Please reproduce the entries below exactly, starting at the first line and ending with the line that holds "Task: Click the Undo arrow in the toolbar".

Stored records
○ ○ ○ ○ ○

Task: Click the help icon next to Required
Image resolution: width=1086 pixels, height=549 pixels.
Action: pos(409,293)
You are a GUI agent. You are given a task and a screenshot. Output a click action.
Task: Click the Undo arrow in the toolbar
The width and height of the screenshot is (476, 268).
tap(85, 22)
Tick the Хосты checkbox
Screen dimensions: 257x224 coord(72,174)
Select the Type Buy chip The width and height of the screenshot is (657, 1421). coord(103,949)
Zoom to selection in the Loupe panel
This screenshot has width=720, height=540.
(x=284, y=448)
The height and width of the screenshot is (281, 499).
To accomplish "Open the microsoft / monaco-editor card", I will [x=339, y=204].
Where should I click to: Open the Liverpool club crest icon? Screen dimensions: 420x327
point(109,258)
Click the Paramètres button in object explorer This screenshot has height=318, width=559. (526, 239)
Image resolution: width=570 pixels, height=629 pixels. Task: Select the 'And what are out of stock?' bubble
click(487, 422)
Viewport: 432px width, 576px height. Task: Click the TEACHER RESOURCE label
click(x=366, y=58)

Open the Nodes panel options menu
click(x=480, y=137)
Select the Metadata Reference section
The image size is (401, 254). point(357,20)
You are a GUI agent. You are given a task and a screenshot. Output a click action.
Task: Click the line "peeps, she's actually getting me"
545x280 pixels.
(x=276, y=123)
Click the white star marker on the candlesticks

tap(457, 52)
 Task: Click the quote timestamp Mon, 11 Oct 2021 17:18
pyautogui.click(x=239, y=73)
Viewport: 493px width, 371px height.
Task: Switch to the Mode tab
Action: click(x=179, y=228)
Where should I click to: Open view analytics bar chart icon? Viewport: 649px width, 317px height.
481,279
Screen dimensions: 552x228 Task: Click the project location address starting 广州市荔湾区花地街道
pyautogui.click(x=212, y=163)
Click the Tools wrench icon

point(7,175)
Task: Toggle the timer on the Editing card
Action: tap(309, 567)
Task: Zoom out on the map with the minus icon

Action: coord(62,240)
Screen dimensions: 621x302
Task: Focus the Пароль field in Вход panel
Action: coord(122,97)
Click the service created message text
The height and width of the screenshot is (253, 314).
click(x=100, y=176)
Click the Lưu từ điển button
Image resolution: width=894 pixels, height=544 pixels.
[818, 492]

○ ○ ○ ○ ○

## Response box
Task: Click the help icon next to Required
Image resolution: width=1086 pixels, height=549 pixels.
Action: pos(409,293)
You are a GUI agent. You are given a task and a screenshot. Output a click action.
Task: Click the Undo arrow in the toolbar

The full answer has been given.